Chocolates

Por Juana Inés Dehesa

6 de diciembre de 2014

Si yo fuera importante, que venturosamente no lo soy, viviría estas épocas decembrinas y próximas a las fiestas en la zozobra más absoluta. Tendría taquicardias cada vez que sonara el timbre y me negaría enérgicamente a atender a la puerta sin antes hacer un escrutinio que implicara rayo láser, cateo a conciencia y un batallón de contraseñas y salvoconductos.

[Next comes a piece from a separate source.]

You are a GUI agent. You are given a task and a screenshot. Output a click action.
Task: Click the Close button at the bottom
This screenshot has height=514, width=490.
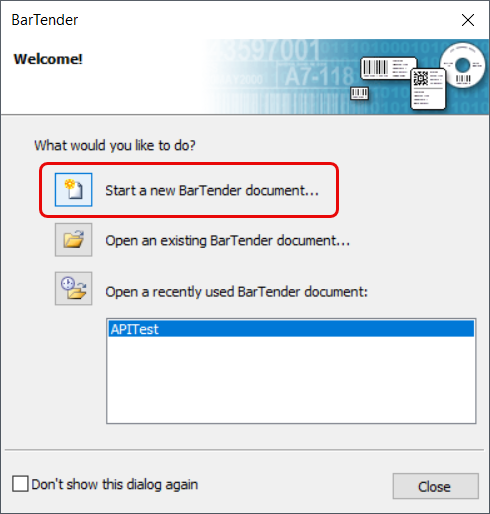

Y es que, en este momento del año, cualquier gente que se precie de ser mínimamente importante, de despertar la admiración, la codicia o la empatía de un buen número de personas, empieza a ver invadido su domicilio, como en la película La mancha voraz, de toda clase de objetos que uno o varios entes malignos, de esos que se dedican a la comunicación social o a hacer “errepé, weeee”, deciden que son perfectos para agasajar a clientes, amigos y conocidos varios: desde el clásico libro sobre retablos barrocos, haciendas henequeneras o tapires en extinción de la sierra chiapaneca, hasta piezas de arte conceptual que no sirven más que detener las puertas para que no se azoten y se haga buen chiflón, pasando por todo tipo de artilugios, monerías y objetos varios muy bien envueltos y muy con el logo de la empresa, que uno pasa el año entero contemplando fijamente, a ver si se entera de una vez por todas para qué demonios sirven.

Eso, porque no son como nuestros senadores del PRI, PAN y PRD. Ellos, que en otras circunstancias nomás no logran juntarse para resolver nada, tuvieron este año la madre de todas las grandes ideas: mandar hacer unos chocolates con la foto de todos y cada uno de ellos y repartirlos para agasajar a correligionarios y amigos varios. Es, de verdad, una joya de idea y otra joya de realización: están muy feyitos (los modelos no daban para mucho, en honor a la verdad), pero a leguas se nota que están fabricados con la más pura cera de candelilla y que dejan el paladar más resbaloso que una pista enjabonada.

Esta noticia salió publicada hace un par de semanas y me produjo el horror que supongo que le produce a todo el mundo. Usted nomás imagínese que termina de comer, se sirve un café cargadito y humeante, y se introduce en la boca la cara de Miguel Barbosa; lo menos que le puede pasar, creo yo, es que lo ataque ahí mismo una gastroenteritis fulminante o, ya de plano, que empiece a poner los ojos en blanco y vomitar verde como en los mejores momentos de la niña de El Exorcista. Es para intranquilizar a cualquiera. Hoy, sin embargo, mi alma se reconforta un poco al leer que ya el IEDF está contemplando comenzar a aplicar exámenes antidoping a candidatos y aspirantes a puestos varios de elección popular. Si están dispuestos a aceptar sugerencias, sugiero que empiecen de una vez y por el Senado. Pero rapidito.